Wednesday, August 16, 2006

red/green one



Tuesday, August 15, 2006

these mountains won't leave my dreams



Monday, August 14, 2006

philOZophy



Here we go...

This week sees the beginning of Bean's philosophy blogwar.

Here's my opening move.

So: If you're a philosophical warrior (or pacifist) and would like to participate, you can sign up here.

Banzai!

Saturday, August 12, 2006

shadowlife



Friday, August 11, 2006

Telstra: GRRRRRR!



Prior to our government selling Telstra, we had one of the best telecommunications networks in the world. A network the Australian people built and paid for. A network which was always guaranteed to be the best due to the act of parliament requiring all Telstra's profit to be reinvested in the maintenance and improvement of the network.

What happened?

Our government gave ear to the Arguments of Greed from Wall Street. That a nation's government has no place in providing infrastructure in today's world. That private enterprise would be SO much more efficient and return lower prices to consumers. So they sold it. They even offered us shares in it - shares in a company we already owned! PFFFT...

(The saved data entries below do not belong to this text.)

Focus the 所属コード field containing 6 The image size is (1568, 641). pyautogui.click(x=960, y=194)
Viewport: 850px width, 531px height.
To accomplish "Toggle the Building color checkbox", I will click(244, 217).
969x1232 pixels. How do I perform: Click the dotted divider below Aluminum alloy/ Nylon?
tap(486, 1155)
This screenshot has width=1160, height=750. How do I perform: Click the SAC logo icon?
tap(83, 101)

What do we have now? The slowest network in the developed world and a company run by a few Americans who have just spat the dummy over building a new fibre-to-the-node (FTTN) network. They weren't even talking about wiring the whole country. Just the parts of it that were profitable - mainland capital cities only! Again: PFFFT!

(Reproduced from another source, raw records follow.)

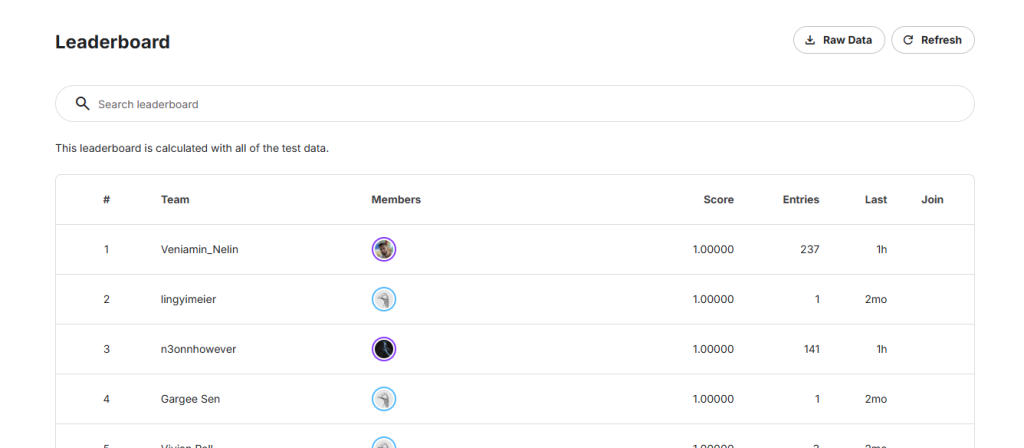Image resolution: width=1024 pixels, height=448 pixels.
Task: Open the Gargee Sen team entry
Action: 190,399
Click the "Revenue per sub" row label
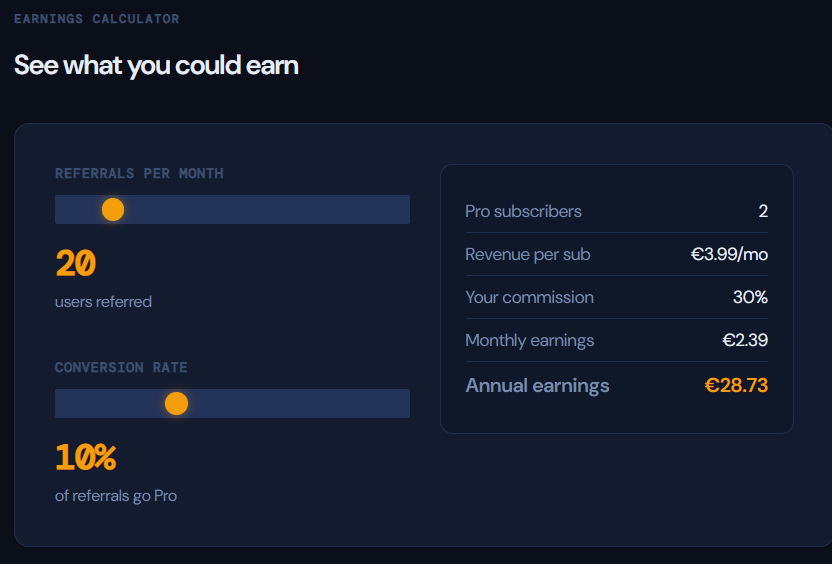The image size is (832, 564). click(528, 254)
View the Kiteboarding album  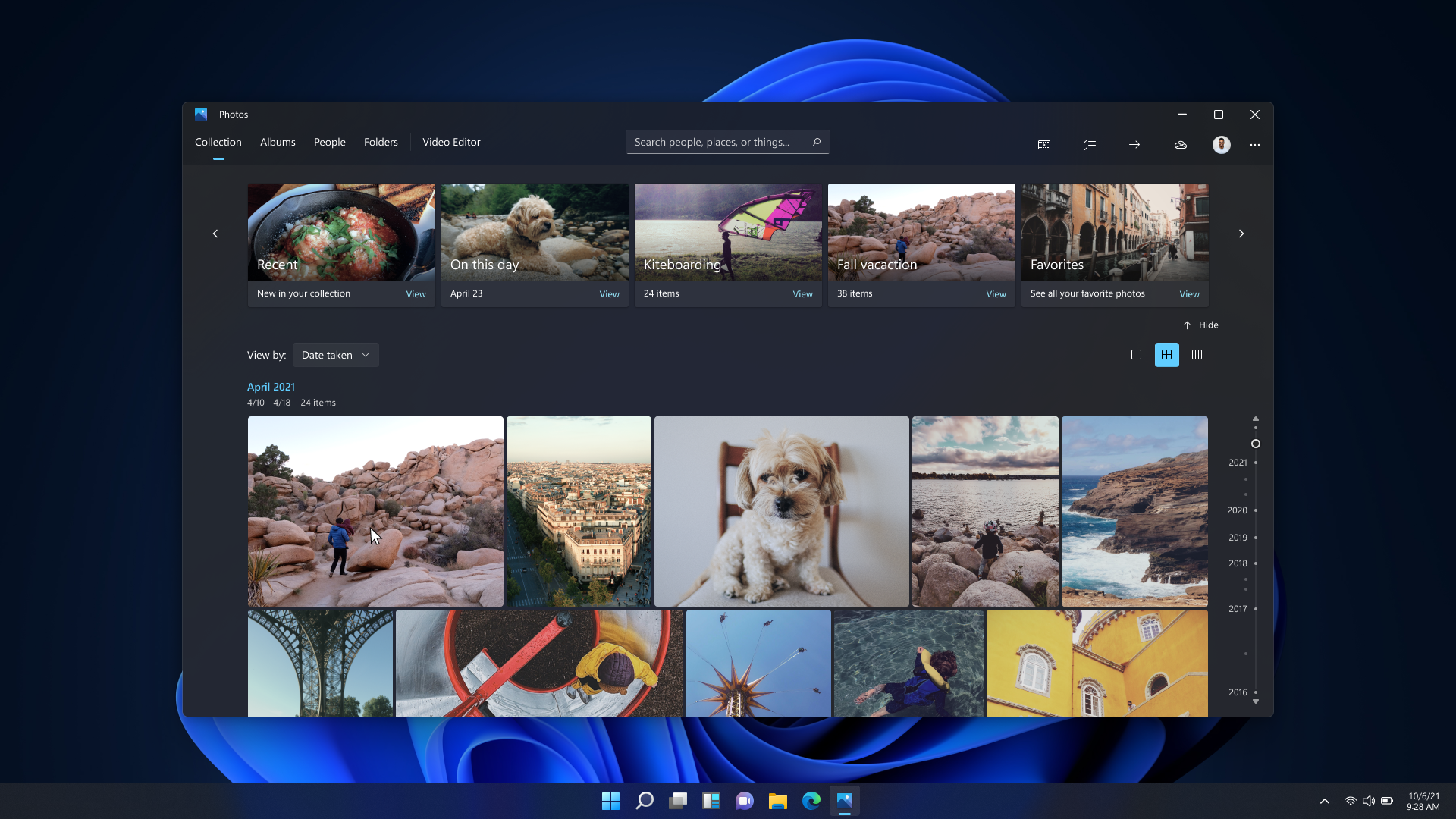(803, 293)
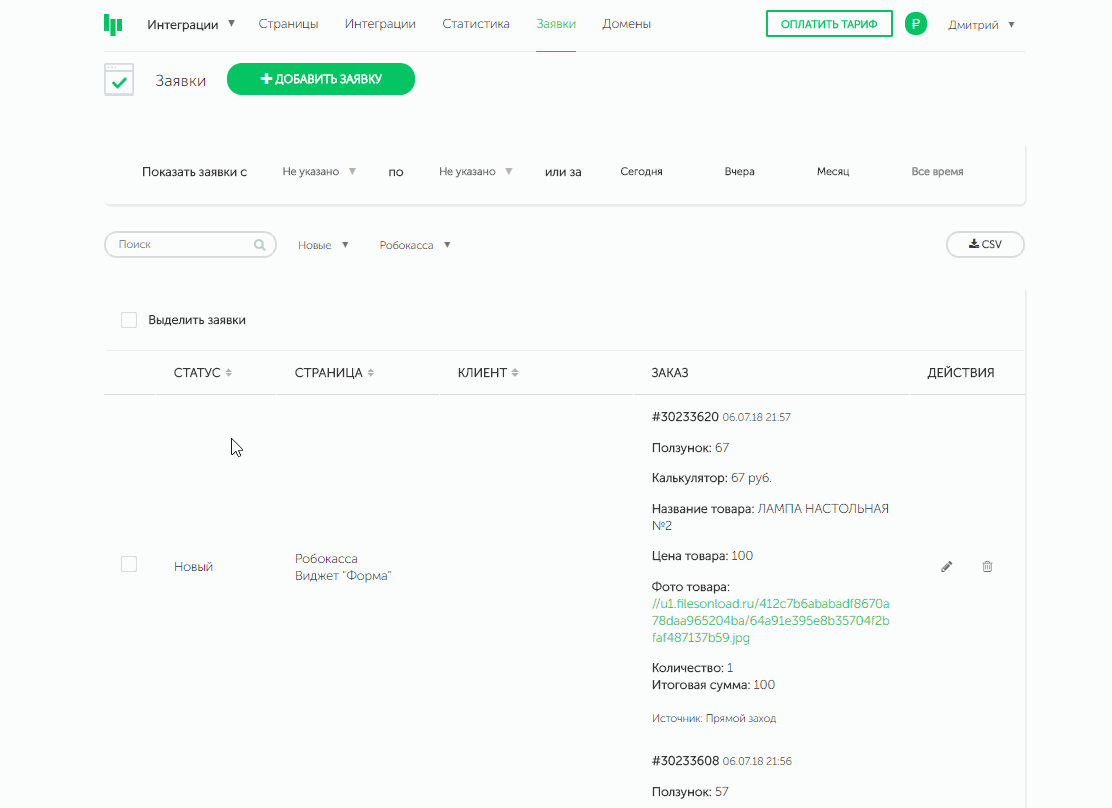Screen dimensions: 1112x808
Task: Click the ruble balance icon
Action: coord(915,24)
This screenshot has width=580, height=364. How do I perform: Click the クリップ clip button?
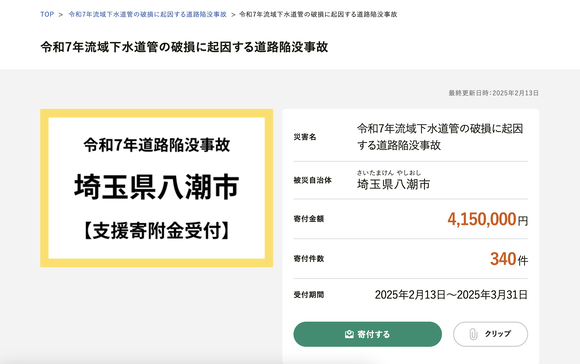tap(490, 334)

Let's not kid ourselves. If it wasn't for the 51.8% of the company remaining in government hands we wouldn't even have that. It's only government regulation that's stopped Telstra abandoning marginally profitable areas of its network. Like privatised utilities everywhere, the new owners slashed jobs and cut maintenance and development to the bare minimum so as to send the savings to their bottom line. That makes their shareholders happy and (much more importantly) fattens up their performance bonuses. Meanwhile, everybody suffers with a decaying third rate service.

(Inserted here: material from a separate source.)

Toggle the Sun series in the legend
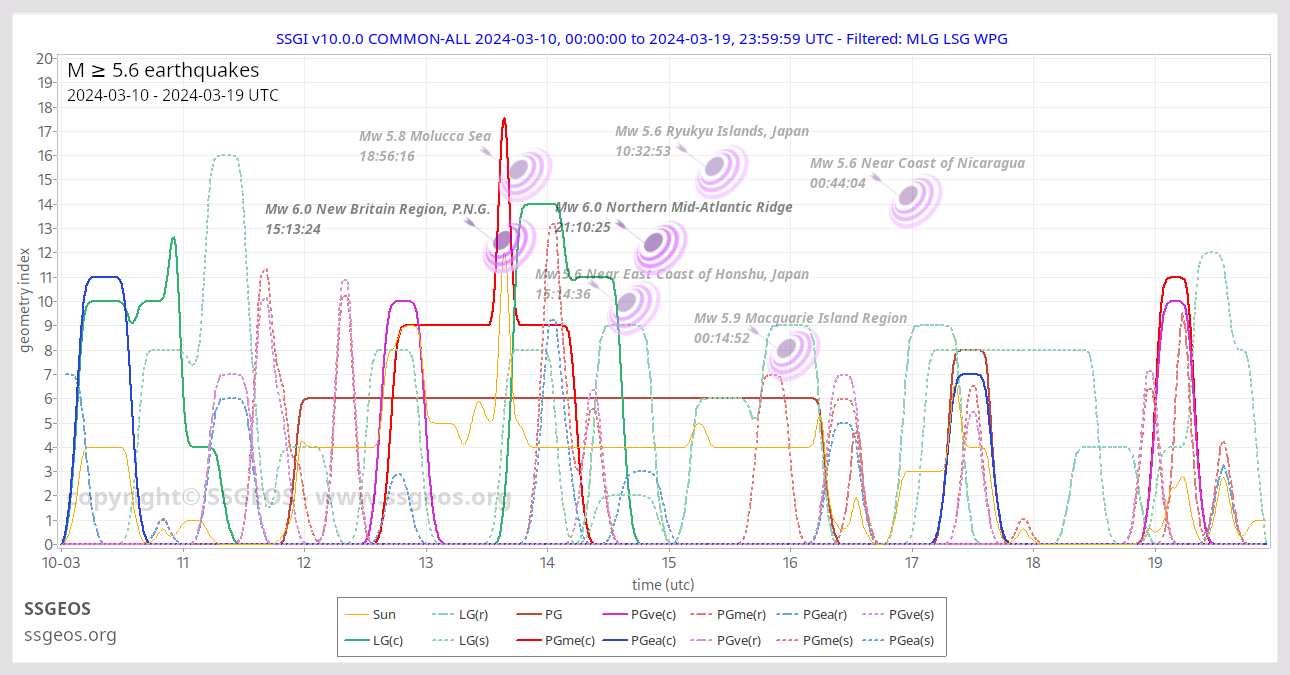 tap(385, 614)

Here's an idea: Let's make the three amigos at Telstra real happy by selling the remaining government stake in their company. Remove all the "regulatory disincentives" Trujillo and his mates so despise and then they'll be free to run their business the way they want. Then, take the money and BUILD OUR OWN FTTN NETWORK. The T4 network. Servicing the whole country in direct competition with Telstra. Owned and maintained by the Australian people.

After all - what's a government and its taxes for if it's not to provide infrastructure and services that private enterprise WON'T because they can't make enough money out of it?

Telstra: I'll give up my cyberlife before I'll pay them to connect me...

Thursday, August 10, 2006

larrikeets!



They're back!

The black bikers of the bush. Their riotous screeching swirl of talk and action peels off into the top of the redgum in the front yard. They settle in. Youngsters screech in the branches, while their elders raise the tree's fruit to their mouths as if drinking toasts. Then they hurl their goblets down to crash and rattle over the corrugated iron of the roof.

Trouble! These overgrown parakeet larrikins will target you if you venture under their leafy bars. I kid you not. I've tested it. Sat on the verandah and checked the rate of nut fall. Then out where they can see me and the nuts come down like rain. I've seen them waiting for cars to pass under them before releasing a barrage of nuts obviously intended to hit the vehicle. Motorcyclists beware!

They're big and bad: Long-lived, intelligent, inquisitive and with a wicked sense of humour!

I love 'em!
Welcome back fellas... (hope you can stay)



For the ornithologically minded:

Baudin's Cockatoo
Calyptorhynchus baudinii
Size - to 60cm and 770g
Declared Threatened Fauna: Schedule 1
(Fauna that is rare or is likely to become extinct.)

Wednesday, August 09, 2006

dancer at the rock of tides

Tuesday, August 08, 2006

wonder in the dark



A while back I watched a documentary titled "Is There Life After Death?". Its title and the fact that it was broadcast on commercial television had me thinking it was going to be a simplistic, sensationalist piece of fluff, but it was surprisingly engaging and stimulating.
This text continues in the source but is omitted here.